What to produce
Format the material below as a numbered list, one entry per line, and leave out any blank lines.

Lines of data

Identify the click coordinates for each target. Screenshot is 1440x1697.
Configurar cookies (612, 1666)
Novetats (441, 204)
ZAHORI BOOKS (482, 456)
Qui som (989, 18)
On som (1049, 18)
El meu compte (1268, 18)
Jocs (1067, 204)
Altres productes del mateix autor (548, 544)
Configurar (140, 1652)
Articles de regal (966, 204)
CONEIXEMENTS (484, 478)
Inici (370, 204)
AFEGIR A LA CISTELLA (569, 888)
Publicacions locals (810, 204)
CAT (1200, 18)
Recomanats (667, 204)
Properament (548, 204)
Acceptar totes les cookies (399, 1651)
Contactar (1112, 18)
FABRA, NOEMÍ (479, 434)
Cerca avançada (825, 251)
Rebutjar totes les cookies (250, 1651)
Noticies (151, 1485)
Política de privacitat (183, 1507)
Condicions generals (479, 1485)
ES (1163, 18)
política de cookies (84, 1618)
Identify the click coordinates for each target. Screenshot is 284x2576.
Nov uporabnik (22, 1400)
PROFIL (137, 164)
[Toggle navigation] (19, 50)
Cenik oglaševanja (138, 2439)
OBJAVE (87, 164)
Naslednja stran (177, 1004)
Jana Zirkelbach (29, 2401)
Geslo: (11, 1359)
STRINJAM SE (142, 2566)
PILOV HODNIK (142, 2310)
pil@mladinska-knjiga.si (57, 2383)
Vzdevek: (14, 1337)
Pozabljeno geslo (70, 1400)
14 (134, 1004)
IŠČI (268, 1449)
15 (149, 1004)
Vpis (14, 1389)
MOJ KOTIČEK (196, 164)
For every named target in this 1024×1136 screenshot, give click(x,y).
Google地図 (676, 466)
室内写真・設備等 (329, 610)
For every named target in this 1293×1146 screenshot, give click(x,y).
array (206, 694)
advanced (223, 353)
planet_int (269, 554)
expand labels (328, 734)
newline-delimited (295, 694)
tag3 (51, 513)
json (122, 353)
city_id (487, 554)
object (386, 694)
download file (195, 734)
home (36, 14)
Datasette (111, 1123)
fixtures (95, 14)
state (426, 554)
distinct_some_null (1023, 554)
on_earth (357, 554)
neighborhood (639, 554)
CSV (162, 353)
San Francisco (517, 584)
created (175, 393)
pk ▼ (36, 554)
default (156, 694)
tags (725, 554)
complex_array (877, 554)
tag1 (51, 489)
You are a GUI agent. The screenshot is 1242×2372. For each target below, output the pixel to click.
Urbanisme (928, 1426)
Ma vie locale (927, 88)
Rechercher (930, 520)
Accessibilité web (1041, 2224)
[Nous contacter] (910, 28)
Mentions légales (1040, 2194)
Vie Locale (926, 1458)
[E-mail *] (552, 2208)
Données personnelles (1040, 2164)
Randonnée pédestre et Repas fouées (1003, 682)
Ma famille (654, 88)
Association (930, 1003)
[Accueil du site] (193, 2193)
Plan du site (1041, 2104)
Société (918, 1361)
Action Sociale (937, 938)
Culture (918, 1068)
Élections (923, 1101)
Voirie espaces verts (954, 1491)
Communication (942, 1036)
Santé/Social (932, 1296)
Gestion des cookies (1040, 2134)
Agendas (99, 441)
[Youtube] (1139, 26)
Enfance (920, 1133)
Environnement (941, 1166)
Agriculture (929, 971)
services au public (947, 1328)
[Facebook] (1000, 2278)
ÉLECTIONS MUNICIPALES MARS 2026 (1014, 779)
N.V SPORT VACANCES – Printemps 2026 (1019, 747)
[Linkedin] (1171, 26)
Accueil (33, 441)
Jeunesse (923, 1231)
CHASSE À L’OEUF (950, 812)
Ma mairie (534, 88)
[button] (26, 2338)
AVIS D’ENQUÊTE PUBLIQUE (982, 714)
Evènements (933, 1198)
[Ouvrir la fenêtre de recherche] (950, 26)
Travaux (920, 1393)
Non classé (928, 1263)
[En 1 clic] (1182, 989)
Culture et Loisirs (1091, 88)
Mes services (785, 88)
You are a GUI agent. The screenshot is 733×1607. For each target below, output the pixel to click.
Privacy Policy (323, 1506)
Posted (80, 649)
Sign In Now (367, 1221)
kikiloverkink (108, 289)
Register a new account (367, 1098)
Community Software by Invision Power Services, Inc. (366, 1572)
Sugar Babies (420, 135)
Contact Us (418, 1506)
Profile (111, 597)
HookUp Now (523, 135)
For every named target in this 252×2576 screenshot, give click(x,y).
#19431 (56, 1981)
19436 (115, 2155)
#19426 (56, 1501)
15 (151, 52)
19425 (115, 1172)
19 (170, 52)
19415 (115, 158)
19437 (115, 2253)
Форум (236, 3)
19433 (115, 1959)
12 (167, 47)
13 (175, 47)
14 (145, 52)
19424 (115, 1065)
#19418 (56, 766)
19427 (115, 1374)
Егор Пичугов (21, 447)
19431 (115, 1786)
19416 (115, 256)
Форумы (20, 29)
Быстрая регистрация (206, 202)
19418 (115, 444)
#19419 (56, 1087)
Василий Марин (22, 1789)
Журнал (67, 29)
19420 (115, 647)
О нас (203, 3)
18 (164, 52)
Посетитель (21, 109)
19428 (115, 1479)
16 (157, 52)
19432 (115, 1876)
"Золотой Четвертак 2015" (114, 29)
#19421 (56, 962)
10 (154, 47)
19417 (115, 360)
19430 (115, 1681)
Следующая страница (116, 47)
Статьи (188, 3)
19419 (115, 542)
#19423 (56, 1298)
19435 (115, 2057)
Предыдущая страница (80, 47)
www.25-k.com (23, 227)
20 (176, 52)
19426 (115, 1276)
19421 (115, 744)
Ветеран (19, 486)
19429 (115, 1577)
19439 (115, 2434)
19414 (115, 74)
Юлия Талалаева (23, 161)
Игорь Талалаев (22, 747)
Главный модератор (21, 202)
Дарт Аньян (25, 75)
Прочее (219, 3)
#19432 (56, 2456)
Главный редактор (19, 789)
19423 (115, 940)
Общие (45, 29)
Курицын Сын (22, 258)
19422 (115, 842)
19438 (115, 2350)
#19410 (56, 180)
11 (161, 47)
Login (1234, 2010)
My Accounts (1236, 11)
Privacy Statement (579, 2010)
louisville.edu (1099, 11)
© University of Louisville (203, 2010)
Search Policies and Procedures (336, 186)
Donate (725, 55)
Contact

Result of the exercise
1. Identify the click coordinates for each target. Screenshot is 1440x1697.
2. Configurar cookies (612, 1666)
3. Novetats (441, 204)
4. ZAHORI BOOKS (482, 456)
5. Qui som (989, 18)
6. On som (1049, 18)
7. El meu compte (1268, 18)
8. Jocs (1067, 204)
9. Altres productes del mateix autor (548, 544)
10. Configurar (140, 1652)
11. Articles de regal (966, 204)
12. CONEIXEMENTS (484, 478)
13. Inici (370, 204)
14. AFEGIR A LA CISTELLA (569, 888)
15. Publicacions locals (810, 204)
16. CAT (1200, 18)
17. Recomanats (667, 204)
18. Properament (548, 204)
19. Acceptar totes les cookies (399, 1651)
20. Contactar (1112, 18)
21. FABRA, NOEMÍ (479, 434)
22. Cerca avançada (825, 251)
23. Rebutjar totes les cookies (250, 1651)
24. Noticies (151, 1485)
25. Política de privacitat (183, 1507)
26. Condicions generals (479, 1485)
27. ES (1163, 18)
28. política de cookies (84, 1618)
29. Identify the click coordinates for each target. Screenshot is 284x2576.
30. Nov uporabnik (22, 1400)
31. PROFIL (137, 164)
32. [Toggle navigation] (19, 50)
33. Cenik oglaševanja (138, 2439)
34. OBJAVE (87, 164)
35. Naslednja stran (177, 1004)
36. Jana Zirkelbach (29, 2401)
37. Geslo: (11, 1359)
38. STRINJAM SE (142, 2566)
39. PILOV HODNIK (142, 2310)
40. pil@mladinska-knjiga.si (57, 2383)
41. Vzdevek: (14, 1337)
42. Pozabljeno geslo (70, 1400)
43. 14 (134, 1004)
44. IŠČI (268, 1449)
45. 15 (149, 1004)
46. Vpis (14, 1389)
47. MOJ KOTIČEK (196, 164)
48. For every named target in this 1024×1136 screenshot, give click(x,y).
49. Google地図 (676, 466)
50. 室内写真・設備等 (329, 610)
51. For every named target in this 1293×1146 screenshot, give click(x,y).
52. array (206, 694)
53. advanced (223, 353)
54. planet_int (269, 554)
55. expand labels (328, 734)
56. newline-delimited (295, 694)
57. tag3 (51, 513)
58. json (122, 353)
59. city_id (487, 554)
60. object (386, 694)
61. download file (195, 734)
62. home (36, 14)
63. Datasette (111, 1123)
64. fixtures (95, 14)
65. state (426, 554)
66. distinct_some_null (1023, 554)
67. on_earth (357, 554)
68. neighborhood (639, 554)
69. CSV (162, 353)
70. San Francisco (517, 584)
71. created (175, 393)
72. pk ▼ (36, 554)
73. default (156, 694)
74. tags (725, 554)
75. complex_array (877, 554)
76. tag1 (51, 489)
77. You are a GUI agent. The screenshot is 1242×2372. For each target below, output the pixel to click.
78. Urbanisme (928, 1426)
79. Ma vie locale (927, 88)
80. Rechercher (930, 520)
81. Accessibilité web (1041, 2224)
82. [Nous contacter] (910, 28)
83. Mentions légales (1040, 2194)
84. Vie Locale (926, 1458)
85. [E-mail *] (552, 2208)
86. Données personnelles (1040, 2164)
87. Randonnée pédestre et Repas fouées (1003, 682)
88. Ma famille (654, 88)
89. Association (930, 1003)
90. [Accueil du site] (193, 2193)
91. Plan du site (1041, 2104)
92. Société (918, 1361)
93. Action Sociale (937, 938)
94. Culture (918, 1068)
95. Élections (923, 1101)
96. Voirie espaces verts (954, 1491)
97. Communication (942, 1036)
98. Santé/Social (932, 1296)
99. Gestion des cookies (1040, 2134)
100. Agendas (99, 441)
101. [Youtube] (1139, 26)
102. Enfance (920, 1133)
103. Environnement (941, 1166)
104. Agriculture (929, 971)
105. services au public (947, 1328)
106. [Facebook] (1000, 2278)
107. ÉLECTIONS MUNICIPALES MARS 2026 (1014, 779)
108. N.V SPORT VACANCES – Printemps 2026 (1019, 747)
109. [Linkedin] (1171, 26)
110. Accueil (33, 441)
111. Jeunesse (923, 1231)
112. CHASSE À L’OEUF (950, 812)
113. Ma mairie (534, 88)
114. [button] (26, 2338)
115. AVIS D’ENQUÊTE PUBLIQUE (982, 714)
116. Evènements (933, 1198)
117. [Ouvrir la fenêtre de recherche] (950, 26)
118. Travaux (920, 1393)
119. Non classé (928, 1263)
120. [En 1 clic] (1182, 989)
121. Culture et Loisirs (1091, 88)
122. Mes services (785, 88)
123. You are a GUI agent. The screenshot is 733×1607. For each target below, output the pixel to click.
124. Privacy Policy (323, 1506)
125. Posted (80, 649)
126. Sign In Now (367, 1221)
127. kikiloverkink (108, 289)
128. Register a new account (367, 1098)
129. Community Software by Invision Power Services, Inc. (366, 1572)
130. Sugar Babies (420, 135)
131. Contact Us (418, 1506)
132. Profile (111, 597)
133. HookUp Now (523, 135)
134. For every named target in this 252×2576 screenshot, give click(x,y).
135. #19431 (56, 1981)
136. 19436 (115, 2155)
137. #19426 (56, 1501)
138. 15 (151, 52)
139. 19425 (115, 1172)
140. 19 (170, 52)
141. 19415 (115, 158)
142. 19437 (115, 2253)
143. Форум (236, 3)
144. 19433 (115, 1959)
145. 12 (167, 47)
146. 13 (175, 47)
147. 14 (145, 52)
148. 19424 (115, 1065)
149. #19418 (56, 766)
150. 19427 (115, 1374)
151. Егор Пичугов (21, 447)
152. 19431 (115, 1786)
153. 19416 (115, 256)
154. Форумы (20, 29)
155. Быстрая регистрация (206, 202)
156. 19418 (115, 444)
157. #19419 (56, 1087)
158. Василий Марин (22, 1789)
159. Журнал (67, 29)
160. 19420 (115, 647)
161. О нас (203, 3)
162. 18 (164, 52)
163. Посетитель (21, 109)
164. 19428 (115, 1479)
165. 16 (157, 52)
166. 19432 (115, 1876)
167. "Золотой Четвертак 2015" (114, 29)
168. #19421 (56, 962)
169. 10 (154, 47)
170. 19417 (115, 360)
171. 19430 (115, 1681)
172. Следующая страница (116, 47)
173. Статьи (188, 3)
174. 19419 (115, 542)
175. #19423 (56, 1298)
176. 19435 (115, 2057)
177. Предыдущая страница (80, 47)
178. www.25-k.com (23, 227)
179. 20 (176, 52)
180. 19426 (115, 1276)
181. 19421 (115, 744)
182. Ветеран (19, 486)
183. 19429 (115, 1577)
184. 19439 (115, 2434)
185. 19414 (115, 74)
186. Юлия Талалаева (23, 161)
187. Игорь Талалаев (22, 747)
188. Главный модератор (21, 202)
189. Дарт Аньян (25, 75)
190. Прочее (219, 3)
191. #19432 (56, 2456)
192. Главный редактор (19, 789)
193. 19423 (115, 940)
194. Общие (45, 29)
195. Курицын Сын (22, 258)
196. 19422 (115, 842)
197. 19438 (115, 2350)
198. #19410 (56, 180)
199. 11 (161, 47)
200. Login (1234, 2010)
201. My Accounts (1236, 11)
202. Privacy Statement (579, 2010)
203. louisville.edu (1099, 11)
204. © University of Louisville (203, 2010)
205. Search Policies and Procedures (336, 186)
206. Donate (725, 55)
207. Contact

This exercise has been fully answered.